Go to the line in the entries below that holds "Instruction: Select Overview" and repeat exactly from there through the line that holds "Viewport: 1456px width, 824px height.", inclusive.

----- MATERIALS PROVIDED -----

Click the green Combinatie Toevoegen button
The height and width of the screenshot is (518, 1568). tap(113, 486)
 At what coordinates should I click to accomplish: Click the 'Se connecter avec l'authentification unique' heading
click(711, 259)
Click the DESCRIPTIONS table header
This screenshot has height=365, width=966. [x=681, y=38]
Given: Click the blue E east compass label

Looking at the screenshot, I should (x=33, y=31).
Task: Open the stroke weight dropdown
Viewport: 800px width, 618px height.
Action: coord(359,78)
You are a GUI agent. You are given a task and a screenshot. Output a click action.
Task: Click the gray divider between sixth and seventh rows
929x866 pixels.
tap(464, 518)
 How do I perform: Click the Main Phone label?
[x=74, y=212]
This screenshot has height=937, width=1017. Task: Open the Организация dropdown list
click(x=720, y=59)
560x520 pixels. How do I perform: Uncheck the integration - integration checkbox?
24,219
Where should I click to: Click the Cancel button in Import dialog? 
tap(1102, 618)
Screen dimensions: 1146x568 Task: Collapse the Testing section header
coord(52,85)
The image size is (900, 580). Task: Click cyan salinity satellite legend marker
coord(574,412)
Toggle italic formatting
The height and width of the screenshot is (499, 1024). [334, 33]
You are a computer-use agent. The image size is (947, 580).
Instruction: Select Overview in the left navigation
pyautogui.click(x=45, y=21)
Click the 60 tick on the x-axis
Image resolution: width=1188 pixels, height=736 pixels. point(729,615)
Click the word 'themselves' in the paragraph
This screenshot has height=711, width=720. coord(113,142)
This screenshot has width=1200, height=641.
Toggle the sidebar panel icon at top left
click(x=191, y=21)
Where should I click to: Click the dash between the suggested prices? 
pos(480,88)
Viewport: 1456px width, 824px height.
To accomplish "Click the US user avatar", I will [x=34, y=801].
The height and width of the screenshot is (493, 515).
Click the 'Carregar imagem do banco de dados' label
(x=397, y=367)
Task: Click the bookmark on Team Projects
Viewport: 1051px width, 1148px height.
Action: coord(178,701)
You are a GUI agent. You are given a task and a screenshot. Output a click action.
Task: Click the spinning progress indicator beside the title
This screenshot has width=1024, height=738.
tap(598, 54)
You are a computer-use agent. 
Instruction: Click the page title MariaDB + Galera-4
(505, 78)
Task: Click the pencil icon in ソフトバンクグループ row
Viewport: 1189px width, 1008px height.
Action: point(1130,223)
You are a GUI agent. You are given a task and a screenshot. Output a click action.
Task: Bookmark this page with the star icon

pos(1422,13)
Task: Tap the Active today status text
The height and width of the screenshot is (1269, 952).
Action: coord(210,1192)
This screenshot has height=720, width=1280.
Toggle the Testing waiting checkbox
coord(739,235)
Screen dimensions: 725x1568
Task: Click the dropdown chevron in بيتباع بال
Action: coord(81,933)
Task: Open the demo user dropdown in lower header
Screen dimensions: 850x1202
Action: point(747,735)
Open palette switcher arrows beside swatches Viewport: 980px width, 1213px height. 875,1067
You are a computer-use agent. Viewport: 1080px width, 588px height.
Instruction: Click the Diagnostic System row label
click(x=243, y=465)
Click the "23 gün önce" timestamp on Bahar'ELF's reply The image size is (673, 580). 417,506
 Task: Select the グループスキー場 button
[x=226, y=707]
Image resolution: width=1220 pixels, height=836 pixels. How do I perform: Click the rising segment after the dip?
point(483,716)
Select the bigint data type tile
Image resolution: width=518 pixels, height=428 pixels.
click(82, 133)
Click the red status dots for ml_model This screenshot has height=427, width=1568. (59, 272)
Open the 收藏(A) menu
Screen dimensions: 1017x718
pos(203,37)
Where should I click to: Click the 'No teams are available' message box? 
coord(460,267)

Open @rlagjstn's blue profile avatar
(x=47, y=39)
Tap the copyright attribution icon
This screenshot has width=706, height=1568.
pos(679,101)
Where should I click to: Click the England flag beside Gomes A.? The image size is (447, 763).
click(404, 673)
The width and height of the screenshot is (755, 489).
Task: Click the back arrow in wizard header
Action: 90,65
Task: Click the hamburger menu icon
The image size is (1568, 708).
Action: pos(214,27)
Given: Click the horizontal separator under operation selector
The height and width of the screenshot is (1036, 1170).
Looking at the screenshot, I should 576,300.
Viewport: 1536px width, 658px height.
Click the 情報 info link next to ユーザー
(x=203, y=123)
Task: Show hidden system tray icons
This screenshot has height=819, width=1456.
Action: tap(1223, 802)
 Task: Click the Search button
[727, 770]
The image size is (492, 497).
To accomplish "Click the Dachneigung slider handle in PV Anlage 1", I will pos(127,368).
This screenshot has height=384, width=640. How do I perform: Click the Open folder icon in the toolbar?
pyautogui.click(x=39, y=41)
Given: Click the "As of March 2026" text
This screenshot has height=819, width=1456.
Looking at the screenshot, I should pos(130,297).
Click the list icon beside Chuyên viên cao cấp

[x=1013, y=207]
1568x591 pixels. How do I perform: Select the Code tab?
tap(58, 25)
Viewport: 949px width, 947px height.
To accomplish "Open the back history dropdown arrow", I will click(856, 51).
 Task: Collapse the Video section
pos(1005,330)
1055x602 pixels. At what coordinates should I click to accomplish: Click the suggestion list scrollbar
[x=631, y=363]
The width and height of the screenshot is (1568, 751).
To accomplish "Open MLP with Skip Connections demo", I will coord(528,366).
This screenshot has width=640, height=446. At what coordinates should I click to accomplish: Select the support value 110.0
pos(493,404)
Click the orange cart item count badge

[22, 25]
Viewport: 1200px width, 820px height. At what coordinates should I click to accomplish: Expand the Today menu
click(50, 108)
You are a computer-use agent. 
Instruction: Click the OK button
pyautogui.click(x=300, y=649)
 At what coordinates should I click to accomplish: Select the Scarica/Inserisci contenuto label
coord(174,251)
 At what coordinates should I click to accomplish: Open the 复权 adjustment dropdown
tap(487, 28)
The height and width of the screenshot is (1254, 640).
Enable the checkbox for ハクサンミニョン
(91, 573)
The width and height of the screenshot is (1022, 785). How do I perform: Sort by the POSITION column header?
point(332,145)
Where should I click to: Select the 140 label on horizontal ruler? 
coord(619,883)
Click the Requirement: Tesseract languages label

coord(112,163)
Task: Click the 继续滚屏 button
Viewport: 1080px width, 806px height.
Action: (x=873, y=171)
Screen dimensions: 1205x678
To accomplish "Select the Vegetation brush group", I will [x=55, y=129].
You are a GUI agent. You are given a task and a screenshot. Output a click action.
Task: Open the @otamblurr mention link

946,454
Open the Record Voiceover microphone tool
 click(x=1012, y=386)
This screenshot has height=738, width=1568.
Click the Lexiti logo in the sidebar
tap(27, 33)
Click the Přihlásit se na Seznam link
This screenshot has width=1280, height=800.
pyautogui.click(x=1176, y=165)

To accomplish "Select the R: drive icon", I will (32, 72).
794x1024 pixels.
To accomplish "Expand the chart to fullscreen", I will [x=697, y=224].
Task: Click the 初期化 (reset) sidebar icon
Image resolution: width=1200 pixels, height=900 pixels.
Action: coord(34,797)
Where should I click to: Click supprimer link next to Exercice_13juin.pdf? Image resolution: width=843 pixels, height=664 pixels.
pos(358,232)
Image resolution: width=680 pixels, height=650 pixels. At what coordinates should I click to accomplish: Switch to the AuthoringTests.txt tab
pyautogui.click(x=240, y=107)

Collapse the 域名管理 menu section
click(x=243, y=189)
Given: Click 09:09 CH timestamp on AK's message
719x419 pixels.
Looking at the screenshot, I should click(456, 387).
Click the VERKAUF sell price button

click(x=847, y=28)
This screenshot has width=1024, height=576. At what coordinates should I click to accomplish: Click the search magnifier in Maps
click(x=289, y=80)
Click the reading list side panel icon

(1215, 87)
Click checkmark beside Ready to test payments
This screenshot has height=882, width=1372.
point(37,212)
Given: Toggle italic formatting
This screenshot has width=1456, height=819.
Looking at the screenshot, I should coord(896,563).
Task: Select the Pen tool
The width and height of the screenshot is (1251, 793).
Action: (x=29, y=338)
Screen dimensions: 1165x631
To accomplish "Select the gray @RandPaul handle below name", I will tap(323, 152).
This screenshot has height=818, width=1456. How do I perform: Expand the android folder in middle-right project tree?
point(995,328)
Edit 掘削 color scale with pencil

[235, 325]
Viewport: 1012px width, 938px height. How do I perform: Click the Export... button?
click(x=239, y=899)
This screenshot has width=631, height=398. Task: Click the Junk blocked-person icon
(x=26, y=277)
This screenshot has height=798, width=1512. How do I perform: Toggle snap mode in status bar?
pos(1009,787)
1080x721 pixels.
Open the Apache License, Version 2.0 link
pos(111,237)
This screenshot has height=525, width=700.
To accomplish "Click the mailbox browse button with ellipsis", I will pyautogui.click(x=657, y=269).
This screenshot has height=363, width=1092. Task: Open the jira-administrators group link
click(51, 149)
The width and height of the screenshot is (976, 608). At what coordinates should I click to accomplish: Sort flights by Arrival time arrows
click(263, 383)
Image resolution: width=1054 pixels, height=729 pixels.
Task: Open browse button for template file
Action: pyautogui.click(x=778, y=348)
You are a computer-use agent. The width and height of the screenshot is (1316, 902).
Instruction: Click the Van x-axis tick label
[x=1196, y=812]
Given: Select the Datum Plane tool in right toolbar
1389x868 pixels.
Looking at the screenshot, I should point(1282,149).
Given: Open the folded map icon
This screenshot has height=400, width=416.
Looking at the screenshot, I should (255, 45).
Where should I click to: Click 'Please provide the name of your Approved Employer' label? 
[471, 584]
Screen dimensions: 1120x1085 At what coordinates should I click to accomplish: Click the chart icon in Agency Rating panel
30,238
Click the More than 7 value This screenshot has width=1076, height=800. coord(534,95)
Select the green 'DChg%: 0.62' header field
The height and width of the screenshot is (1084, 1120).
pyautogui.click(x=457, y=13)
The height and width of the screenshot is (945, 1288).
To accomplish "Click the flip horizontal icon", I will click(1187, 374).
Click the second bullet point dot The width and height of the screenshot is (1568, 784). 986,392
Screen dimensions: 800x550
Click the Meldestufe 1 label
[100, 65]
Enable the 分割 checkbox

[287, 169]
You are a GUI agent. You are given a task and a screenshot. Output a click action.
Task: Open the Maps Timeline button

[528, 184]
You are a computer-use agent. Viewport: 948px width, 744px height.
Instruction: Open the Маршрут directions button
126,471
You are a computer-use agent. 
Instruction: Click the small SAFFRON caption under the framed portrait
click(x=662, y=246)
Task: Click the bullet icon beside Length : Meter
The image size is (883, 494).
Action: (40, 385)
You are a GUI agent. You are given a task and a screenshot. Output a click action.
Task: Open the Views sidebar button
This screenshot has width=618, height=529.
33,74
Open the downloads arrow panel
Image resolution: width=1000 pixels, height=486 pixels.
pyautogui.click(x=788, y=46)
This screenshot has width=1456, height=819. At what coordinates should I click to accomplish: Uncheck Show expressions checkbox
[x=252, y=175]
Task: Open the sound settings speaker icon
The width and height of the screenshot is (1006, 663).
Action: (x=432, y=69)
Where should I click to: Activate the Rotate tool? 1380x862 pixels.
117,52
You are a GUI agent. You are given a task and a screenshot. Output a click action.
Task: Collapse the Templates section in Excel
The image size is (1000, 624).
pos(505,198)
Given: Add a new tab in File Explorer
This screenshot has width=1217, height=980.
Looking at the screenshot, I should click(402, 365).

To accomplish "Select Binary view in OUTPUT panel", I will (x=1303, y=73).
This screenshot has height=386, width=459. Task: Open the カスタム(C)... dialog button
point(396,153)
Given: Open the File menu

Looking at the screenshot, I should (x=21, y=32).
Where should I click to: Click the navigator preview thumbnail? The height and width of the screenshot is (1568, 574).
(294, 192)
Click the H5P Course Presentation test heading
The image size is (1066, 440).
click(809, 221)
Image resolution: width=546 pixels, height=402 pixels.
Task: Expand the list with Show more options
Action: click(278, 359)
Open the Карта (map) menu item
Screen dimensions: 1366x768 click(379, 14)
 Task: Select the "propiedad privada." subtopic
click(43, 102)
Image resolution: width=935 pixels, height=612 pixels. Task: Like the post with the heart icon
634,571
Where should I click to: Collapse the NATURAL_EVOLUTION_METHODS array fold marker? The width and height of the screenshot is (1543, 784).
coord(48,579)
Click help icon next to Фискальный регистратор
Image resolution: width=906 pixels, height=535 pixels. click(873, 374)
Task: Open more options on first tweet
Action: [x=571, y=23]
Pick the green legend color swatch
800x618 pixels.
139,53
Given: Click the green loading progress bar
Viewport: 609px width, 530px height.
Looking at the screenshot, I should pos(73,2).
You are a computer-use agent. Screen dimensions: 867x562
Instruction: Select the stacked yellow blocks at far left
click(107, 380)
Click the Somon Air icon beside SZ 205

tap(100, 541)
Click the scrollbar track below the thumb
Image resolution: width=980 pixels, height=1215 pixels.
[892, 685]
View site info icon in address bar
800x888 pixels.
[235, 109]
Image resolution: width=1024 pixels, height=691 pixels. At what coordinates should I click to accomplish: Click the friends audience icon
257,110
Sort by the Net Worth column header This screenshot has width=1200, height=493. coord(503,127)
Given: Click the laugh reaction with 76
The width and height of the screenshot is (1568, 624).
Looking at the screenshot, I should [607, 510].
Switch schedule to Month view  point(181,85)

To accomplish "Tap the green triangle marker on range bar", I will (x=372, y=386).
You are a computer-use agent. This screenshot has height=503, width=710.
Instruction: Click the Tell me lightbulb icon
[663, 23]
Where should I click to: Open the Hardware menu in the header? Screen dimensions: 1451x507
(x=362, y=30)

-----

_FINISHED EXERCISE_
Instruction: Select Overview in the left navigation
pyautogui.click(x=45, y=21)
Click the 60 tick on the x-axis
Image resolution: width=1188 pixels, height=736 pixels. point(729,615)
Click the word 'themselves' in the paragraph
This screenshot has height=711, width=720. coord(113,142)
This screenshot has width=1200, height=641.
Toggle the sidebar panel icon at top left
click(x=191, y=21)
Where should I click to: Click the dash between the suggested prices? 
pos(480,88)
Viewport: 1456px width, 824px height.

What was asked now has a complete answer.